I appear to have an unpopular opinion on this one. It has a 4.04-star rating on Goodreads, and I gave it 2. I’m surprised on a few levels.
I put a hold on Bewilderment as soon as I heard about it solely because of its author, Richard Powers. Just as we were sinking into quarantine, I read The Overstory, which is the best book I’ve read in years. If it wasn’t such a big novel, I’d read it again just so I could write about it here. It’s beautiful and vast and worth the significant time investment. Seriously, read it.
Bewilderment, though, is another story. It’s about a neurodivergent boy, Robin, and his dad, Theo, navigating a world made for people who can compartmentalize the horrors of contemporary society. It’s a slightly alternate America where a Trump-like dictator and his Washington cronies run the country, contributing to the climate crisis. Robin is especially sensitive to the plight of animals, and he lacks the ability to compartmentalize those feelings, resulting in meltdowns and the like. His mom died in a car accident, and he’s also having trouble processing his grief. His dad, Theo, is an astrophysicist and university professor. A neuroscientist colleague of Theo’s has been performing experiments on neurofeedback aided by an instantly imaging MRI machine. Theo and his wife had participated, and the colleague offers Robin a place, hoping to help him cope better with the world.

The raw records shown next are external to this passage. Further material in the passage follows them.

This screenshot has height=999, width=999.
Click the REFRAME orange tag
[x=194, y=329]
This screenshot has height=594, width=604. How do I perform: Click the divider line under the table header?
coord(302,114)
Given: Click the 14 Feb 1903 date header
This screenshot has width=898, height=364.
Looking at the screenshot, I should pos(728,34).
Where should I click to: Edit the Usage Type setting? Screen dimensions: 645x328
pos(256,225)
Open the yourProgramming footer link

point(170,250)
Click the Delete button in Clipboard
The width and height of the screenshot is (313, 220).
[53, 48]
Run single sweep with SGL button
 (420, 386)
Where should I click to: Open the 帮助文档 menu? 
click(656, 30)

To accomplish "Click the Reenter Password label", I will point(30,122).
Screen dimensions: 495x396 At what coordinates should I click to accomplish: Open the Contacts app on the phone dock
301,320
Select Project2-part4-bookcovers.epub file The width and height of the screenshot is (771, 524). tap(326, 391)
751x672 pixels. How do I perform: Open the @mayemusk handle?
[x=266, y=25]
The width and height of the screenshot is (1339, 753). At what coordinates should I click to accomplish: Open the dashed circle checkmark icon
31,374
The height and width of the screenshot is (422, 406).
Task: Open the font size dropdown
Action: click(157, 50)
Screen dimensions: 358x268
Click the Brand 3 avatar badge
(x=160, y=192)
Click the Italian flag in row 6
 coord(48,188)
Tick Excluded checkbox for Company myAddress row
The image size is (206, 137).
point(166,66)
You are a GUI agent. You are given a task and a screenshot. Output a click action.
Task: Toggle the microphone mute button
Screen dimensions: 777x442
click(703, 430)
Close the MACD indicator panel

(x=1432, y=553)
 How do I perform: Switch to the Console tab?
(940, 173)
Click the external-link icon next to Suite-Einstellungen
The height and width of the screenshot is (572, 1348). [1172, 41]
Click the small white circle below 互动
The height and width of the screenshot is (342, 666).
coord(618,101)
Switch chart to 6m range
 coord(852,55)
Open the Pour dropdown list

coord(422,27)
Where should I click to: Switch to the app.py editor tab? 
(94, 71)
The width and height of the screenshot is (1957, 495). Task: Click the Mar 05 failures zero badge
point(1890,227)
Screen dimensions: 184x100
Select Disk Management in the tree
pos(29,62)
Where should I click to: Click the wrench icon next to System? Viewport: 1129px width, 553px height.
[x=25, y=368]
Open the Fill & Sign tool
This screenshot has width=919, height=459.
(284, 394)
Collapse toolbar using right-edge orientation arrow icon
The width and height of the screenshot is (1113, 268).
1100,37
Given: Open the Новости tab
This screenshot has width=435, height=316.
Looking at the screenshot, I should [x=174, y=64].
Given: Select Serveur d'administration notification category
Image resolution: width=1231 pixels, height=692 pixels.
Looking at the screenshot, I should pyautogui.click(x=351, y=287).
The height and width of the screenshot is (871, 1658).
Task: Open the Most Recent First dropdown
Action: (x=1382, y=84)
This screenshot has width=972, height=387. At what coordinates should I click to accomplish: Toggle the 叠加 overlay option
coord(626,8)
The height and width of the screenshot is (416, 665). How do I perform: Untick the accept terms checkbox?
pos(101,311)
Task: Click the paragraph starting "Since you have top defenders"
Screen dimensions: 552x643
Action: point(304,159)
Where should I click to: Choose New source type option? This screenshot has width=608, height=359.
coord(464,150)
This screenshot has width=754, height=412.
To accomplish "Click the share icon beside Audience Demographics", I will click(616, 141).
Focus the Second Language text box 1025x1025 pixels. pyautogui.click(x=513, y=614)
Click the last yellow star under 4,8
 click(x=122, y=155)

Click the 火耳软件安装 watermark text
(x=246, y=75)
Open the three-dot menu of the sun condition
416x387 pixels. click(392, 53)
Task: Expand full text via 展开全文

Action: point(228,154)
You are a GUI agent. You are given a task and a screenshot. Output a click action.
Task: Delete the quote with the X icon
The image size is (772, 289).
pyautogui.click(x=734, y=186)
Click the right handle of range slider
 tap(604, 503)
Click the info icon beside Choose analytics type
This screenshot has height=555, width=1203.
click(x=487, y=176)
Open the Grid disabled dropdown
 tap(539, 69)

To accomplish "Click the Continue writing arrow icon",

Theo agrees, and, over the course of a few months, everything changes for Robin. The world opens up, and he finds himself able to cope. Everything is beautiful for him after he begins neurofeedback sessions with recordings of his mother’s brain activity while she remembered a moment of ecstasy. That’s as far as I’m going with the plot.
Sounds interesting, right? It kind of is, but Powers has so much going in this relatively short novel that it all kind of jumbles together into a meh gray. If you’ve read Flowers for Algernon, you know what happens at the end, as Powers generally followed that plot. I haven’t even read Flowers for Algernon, but I know what happens well enough that this book was entirely predictable. The effects of neurofeedback based on Robin’s mom’s brain patterns are also creepy and, at times, cringey. I was put off by the whole situation, and I’m not sure this book was worth my time. I should have stopped when I first decided I didn’t like it a few pages in.
While I was scrolling through the Goodreads reviews trying to find someone else who feels how I do about this novel, I found Ron Charles, whose review was published in the Washington Post. He explains it better than I do, and he gave Bewilderment the same two stars I did.
Really, I didn’t like Bewilderment from the beginning, and I’m not sure why. I was fully expecting to love it after The Overstory and Prisoner’s Dilemma, which I read in 2020 and also enjoyed. I certainly won’t hesitate to read his next novel, and he’s a pretty prolific writer, so I have a ton of backlog to read through. Don’t let my review turn you off to Bewilderment or Richard Powers – if nothing else because so few people on Goodreads seem to agree with me that, at least in the context of his other work, Bewilderment is mediocre at best.